Dudley Seers: globalizzazione della conoscenza

Il secondo punto – lungi da me sostenere la frivolezza dell’istruzione – vuole riflettere sulla tendenza omologatrice dell’istruzione del presente. La circolazione delle conoscenze e delle informazioni, diritto fondamentale nelle democrazie liberali e comunque utile per lo sviluppo delle società, cela un sistema di dinamiche contrapposto alla lotta contro il triangolo del sottosviluppo, un sistema che promuove competizione e meritocrazia. L’autore condanna, ad esempio, le istituzioni scolastiche ed universitarie con tradizione elitistica: il diritto allo studio è centrale per la lotta alla povertà, alla disoccupazione e alle diseguaglianze.

Il rischio di una scolarizzazione standardizzata e verticalizzata (processo di apprendimento unilaterale) è la degenerazione dell’architettura in un luogo assoggettato ad un dominio culturale che istituzionalizza il filtraggio delle conoscenze legittimando l’esistenza di una veridicità delle conoscenze determinato dalla stessa cultura dominante. I luoghi d’istruzione divengono così gatekeepers, istituzioni di censura delle culture locali in nome del diritto allo studio, di una conoscenza globale, di una verità sovraordinata. Le istituzioni scolastiche, centrali nella veste di luoghi di socializzazione, sono protagoniste nella trasmissione intergenerazionale delle norme sociali, ispirate a valori culturalmente elaborati. Poiché la nozione di «valori» non possa che far riferimento ad orizzonti culturali soggettivamente orientati, è imprescindibile una considerazione in merito di carattere etico-morale: la lotta a povertà, disoccupazione e disuguaglianze, oltre ad essere funzionale al miglioramento del sistema socioeconomico, è incoraggiata da una spinta morale, sulla quale nessuna forza esterna all’individuo, dunque nessuna verità esterna, può imporsi.

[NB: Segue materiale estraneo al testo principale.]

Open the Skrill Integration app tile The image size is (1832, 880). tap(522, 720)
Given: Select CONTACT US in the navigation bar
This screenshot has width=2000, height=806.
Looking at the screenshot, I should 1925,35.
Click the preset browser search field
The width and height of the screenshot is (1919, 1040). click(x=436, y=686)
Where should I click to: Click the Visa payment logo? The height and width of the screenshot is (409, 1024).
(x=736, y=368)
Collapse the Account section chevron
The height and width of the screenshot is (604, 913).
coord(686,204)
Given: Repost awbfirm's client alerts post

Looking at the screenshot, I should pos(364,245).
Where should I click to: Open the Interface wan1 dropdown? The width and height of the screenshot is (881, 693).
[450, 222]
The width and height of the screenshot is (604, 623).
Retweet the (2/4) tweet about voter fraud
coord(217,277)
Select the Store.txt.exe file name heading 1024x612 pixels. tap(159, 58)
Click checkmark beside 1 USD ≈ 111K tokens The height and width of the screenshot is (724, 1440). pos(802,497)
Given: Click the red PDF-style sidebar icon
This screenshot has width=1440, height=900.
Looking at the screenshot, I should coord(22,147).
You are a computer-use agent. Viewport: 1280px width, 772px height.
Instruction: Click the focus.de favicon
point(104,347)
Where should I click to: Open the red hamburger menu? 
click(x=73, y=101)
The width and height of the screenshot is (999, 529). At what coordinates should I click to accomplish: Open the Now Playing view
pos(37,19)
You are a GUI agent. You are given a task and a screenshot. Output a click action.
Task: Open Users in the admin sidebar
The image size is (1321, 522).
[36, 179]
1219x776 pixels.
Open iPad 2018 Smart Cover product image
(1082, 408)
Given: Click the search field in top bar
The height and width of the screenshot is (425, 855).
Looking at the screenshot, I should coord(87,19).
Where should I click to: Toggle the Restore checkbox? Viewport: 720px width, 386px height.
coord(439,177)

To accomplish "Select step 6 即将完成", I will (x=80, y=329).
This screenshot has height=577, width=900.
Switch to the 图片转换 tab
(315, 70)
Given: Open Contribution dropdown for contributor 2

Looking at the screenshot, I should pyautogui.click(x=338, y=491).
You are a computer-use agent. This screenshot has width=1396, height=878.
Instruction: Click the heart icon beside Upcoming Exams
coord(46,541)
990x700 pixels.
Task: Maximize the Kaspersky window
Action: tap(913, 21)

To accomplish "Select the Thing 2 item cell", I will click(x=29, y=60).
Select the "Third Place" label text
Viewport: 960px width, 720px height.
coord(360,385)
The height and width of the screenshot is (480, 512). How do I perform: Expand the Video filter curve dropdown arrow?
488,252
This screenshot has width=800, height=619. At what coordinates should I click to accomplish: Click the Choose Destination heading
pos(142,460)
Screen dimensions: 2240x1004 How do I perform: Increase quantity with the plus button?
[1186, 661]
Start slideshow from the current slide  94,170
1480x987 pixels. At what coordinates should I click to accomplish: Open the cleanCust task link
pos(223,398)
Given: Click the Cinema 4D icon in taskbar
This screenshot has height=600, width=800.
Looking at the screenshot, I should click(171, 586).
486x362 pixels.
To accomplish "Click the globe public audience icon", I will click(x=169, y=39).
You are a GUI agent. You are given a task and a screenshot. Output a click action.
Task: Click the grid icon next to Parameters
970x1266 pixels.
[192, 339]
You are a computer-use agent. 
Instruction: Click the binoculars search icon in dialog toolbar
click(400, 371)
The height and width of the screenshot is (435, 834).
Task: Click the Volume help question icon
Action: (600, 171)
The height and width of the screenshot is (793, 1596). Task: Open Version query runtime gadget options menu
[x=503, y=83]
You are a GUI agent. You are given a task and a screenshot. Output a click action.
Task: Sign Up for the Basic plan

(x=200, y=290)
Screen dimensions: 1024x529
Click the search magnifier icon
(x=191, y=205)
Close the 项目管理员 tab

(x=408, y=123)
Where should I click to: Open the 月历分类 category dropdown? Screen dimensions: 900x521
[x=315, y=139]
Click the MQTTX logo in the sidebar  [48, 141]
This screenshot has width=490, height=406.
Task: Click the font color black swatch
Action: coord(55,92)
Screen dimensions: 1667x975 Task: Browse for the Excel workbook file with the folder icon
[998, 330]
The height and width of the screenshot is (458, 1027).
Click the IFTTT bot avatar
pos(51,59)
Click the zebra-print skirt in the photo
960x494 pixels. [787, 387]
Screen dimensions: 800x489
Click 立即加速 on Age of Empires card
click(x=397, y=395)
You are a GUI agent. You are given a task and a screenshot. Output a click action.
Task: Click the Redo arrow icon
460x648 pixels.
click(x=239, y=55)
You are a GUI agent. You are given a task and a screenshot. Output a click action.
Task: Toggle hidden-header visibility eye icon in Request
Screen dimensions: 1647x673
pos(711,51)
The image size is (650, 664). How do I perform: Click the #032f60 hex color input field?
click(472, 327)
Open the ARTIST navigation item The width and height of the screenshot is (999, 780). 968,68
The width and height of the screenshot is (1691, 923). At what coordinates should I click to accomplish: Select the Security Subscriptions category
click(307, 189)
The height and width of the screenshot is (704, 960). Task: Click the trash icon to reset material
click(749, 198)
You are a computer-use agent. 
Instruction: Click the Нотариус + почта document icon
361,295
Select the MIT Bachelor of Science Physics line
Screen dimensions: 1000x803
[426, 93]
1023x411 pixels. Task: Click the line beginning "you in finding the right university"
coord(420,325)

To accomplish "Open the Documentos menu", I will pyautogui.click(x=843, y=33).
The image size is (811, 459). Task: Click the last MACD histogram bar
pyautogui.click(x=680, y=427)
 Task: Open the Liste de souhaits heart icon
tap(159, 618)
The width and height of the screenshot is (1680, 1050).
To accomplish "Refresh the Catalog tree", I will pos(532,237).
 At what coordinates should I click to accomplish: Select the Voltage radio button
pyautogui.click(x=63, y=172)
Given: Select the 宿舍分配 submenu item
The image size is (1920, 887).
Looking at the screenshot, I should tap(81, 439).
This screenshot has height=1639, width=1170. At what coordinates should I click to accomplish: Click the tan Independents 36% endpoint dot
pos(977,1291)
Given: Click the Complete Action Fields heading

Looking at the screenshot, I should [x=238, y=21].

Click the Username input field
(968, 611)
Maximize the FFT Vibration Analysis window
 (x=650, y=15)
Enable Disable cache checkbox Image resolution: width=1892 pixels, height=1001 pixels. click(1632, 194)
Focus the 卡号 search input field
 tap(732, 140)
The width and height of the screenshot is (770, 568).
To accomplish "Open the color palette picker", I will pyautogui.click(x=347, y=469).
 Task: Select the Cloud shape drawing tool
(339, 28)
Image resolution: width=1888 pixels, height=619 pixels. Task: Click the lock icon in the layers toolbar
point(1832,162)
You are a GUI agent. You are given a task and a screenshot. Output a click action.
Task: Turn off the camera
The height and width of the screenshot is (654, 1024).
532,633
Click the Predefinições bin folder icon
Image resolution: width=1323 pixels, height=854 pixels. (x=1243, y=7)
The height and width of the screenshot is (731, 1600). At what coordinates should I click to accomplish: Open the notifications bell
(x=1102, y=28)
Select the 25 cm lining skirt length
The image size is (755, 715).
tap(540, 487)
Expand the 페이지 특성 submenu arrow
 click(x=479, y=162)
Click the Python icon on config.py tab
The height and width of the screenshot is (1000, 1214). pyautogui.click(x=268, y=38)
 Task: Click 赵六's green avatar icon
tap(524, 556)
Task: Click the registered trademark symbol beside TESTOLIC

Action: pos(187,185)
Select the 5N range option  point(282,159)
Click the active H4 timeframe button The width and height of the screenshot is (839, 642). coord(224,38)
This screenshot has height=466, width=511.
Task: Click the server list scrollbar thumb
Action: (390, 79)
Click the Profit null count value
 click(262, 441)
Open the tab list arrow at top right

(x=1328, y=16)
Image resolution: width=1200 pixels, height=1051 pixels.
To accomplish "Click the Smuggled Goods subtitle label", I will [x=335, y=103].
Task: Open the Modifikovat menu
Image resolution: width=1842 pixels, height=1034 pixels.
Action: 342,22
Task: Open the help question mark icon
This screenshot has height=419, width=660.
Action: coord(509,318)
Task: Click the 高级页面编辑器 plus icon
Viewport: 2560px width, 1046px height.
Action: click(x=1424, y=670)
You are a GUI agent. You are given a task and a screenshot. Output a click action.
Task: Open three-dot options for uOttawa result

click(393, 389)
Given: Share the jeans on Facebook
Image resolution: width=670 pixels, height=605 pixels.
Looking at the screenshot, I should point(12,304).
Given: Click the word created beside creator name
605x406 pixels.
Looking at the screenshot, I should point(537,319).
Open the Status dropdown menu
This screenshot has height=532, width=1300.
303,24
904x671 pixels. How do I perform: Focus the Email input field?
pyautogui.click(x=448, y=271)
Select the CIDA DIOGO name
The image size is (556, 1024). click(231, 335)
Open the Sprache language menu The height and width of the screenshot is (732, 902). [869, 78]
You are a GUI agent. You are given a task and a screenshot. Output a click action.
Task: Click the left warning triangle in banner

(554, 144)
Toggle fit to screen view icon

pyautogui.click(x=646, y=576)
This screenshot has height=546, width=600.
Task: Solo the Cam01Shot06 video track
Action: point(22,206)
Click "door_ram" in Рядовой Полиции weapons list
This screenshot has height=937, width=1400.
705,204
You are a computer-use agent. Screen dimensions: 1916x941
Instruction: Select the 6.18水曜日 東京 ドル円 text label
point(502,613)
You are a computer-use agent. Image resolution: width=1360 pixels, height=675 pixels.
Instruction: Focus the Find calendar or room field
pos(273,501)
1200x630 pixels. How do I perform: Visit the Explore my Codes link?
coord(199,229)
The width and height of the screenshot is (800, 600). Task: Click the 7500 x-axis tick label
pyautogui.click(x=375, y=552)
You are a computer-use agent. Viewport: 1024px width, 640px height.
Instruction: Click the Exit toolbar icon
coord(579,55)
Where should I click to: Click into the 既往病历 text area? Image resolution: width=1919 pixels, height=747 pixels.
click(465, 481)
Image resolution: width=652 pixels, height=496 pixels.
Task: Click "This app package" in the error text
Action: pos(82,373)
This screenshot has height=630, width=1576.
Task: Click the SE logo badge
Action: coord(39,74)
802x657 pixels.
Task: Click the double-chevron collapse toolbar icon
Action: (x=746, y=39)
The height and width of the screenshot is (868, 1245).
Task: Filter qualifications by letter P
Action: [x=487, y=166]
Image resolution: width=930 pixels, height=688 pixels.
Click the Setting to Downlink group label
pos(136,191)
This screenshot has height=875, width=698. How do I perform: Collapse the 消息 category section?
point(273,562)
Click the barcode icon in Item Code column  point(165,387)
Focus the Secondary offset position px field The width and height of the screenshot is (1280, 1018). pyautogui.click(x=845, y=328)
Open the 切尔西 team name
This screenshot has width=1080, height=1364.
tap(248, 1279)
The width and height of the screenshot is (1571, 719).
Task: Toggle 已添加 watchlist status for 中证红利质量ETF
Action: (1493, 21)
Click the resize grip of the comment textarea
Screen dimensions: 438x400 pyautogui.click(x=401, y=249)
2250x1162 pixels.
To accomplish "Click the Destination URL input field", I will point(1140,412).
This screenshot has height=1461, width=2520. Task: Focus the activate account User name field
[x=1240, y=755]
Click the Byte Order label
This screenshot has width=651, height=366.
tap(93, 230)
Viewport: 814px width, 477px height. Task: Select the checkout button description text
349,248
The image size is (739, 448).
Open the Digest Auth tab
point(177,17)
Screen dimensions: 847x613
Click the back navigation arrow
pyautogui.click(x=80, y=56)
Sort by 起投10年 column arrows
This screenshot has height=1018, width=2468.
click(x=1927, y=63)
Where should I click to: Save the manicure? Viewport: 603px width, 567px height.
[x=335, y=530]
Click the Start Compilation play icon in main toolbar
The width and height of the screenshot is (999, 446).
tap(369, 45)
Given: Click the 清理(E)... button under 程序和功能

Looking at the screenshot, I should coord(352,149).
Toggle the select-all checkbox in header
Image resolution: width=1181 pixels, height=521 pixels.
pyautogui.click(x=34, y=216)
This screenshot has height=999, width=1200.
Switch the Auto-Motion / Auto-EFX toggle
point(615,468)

La diffusione su scala mondiale delle idee di competizione e meritocrazia, figlie di un processo di globalizzazione irreversibile, potrebbe essere sfruttata invece per espandere con efficienza quei valori promotori dell’uguaglianza e della cooperazione, un’esportazione che analogamente presume l’universalità di alcuni valori. La differenza tra il primo tipo di «imperialismo valoriale» e il secondo (cooperazione ed uguaglianza) non si fonda sulla legittimità giusnaturalistica dell’uno o dell’altro, quanto invece nella funzionalità rispetto all’obiettivo, che porta alla prevalenza del secondo tipo sul primo. L’insegnamento dei valori di cooperazione ed uguaglianza presume un approccio non verticistico: è fondamentale una riformulazione dello schema di apprendimento, che si fondi su un’organizzazione già essa radicata sui valori suddetti.

L’autonomia culturale per Dudley Seers

L’eradicazione dei tre mali suggeriti da Seers può valersi esclusivamente della promozione dell’autonomia culturale delle società e della diffusione delle conoscenze culturalmente definite alienandosi dallo schema gerarchico capitalistico il quale, pur essendo globalizzato, non è parte dello spirito intrinseco dell’uomo, quanto invece una forma di dominio culturale.

Giovanni Greco


Riferimenti

  • [1] D. Seers, 1969, The meaning of development, IDS.
  • [2] Il termine sottosviluppo non allude all’accezione utilizzata dai teorici della modernizzazione, ma cerca di interpretare il messaggio che D. Seers vuole trasmettere.